Has the Commission already drawn up a plan of action for these two concrete cases? What has happened to the plans and works undertaken before the war?

The Commission is not empowered to compile operational documentation. We have identified the measures needed to protect the bridge at Višegrad, and we shall identify them likewise for the bridge on the Žepa. Apart from that, we have initiated the procedure of making the Višegrad bridge a candidate for UNESCO’s ‘world heritage in danger’ list. If the requisite funds are approved by UNESCO, it will be possible to carry out an exhaustive diagnosis. Projects elaborated before the war are useful as documentation, but it is necessary to identify all indispensable technical interventions on the basis of an analysis of the current condition. A decade and a half has significantly altered the condition both of the materials and of the construction.

Is it really possible for the bridges to collapse in the fairly near future from neglect?

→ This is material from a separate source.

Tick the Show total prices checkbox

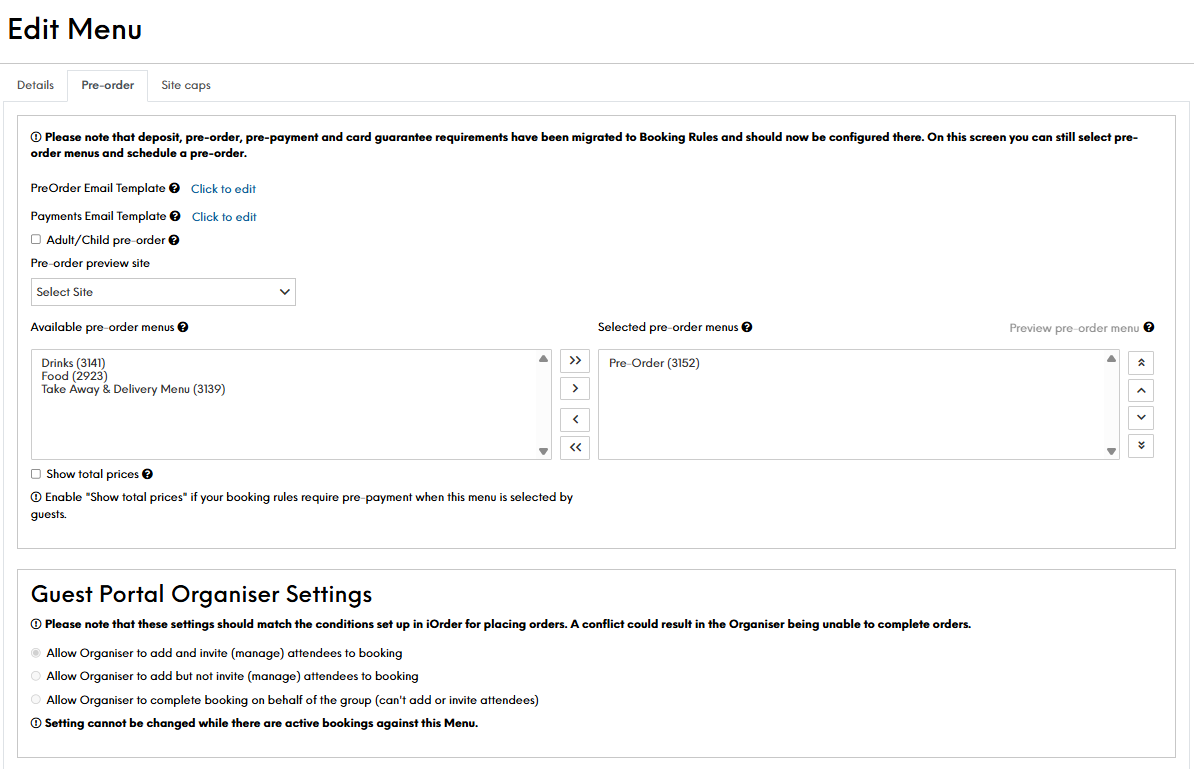pos(36,474)
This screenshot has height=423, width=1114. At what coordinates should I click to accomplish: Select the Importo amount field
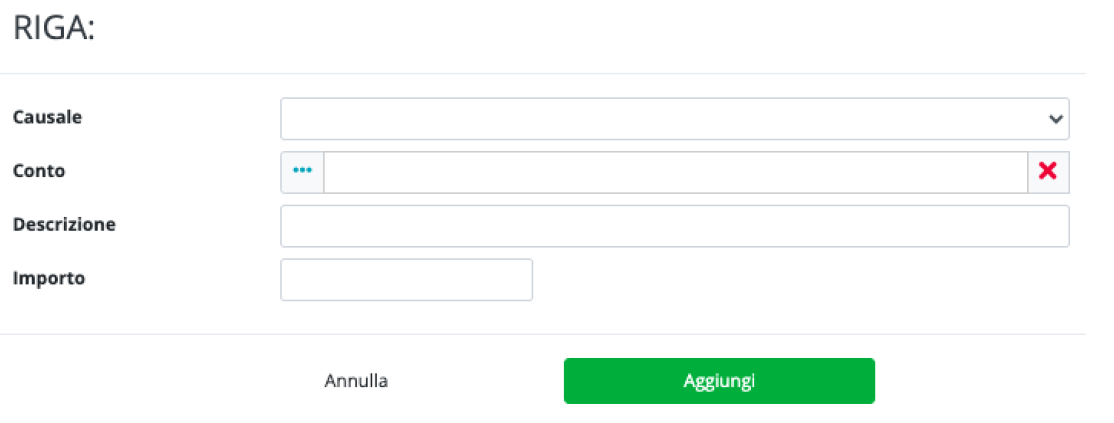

It is both possible and likely. In the RS budget for 2004, 500,000 KM have been guaranteed for heritage protection. We expect the major part of these funds to be directed as a matter of urgency to protecting the Višegrad bridge from disappearing, and that measures will also be taken to save the bridge on the Žepa and the ruins of Mehmed-pasha Kukavica’s mosque in Foča.

This interview and the preceding texts have been translated from Slobodna Bosna (Sarajevo), 19 August 2004.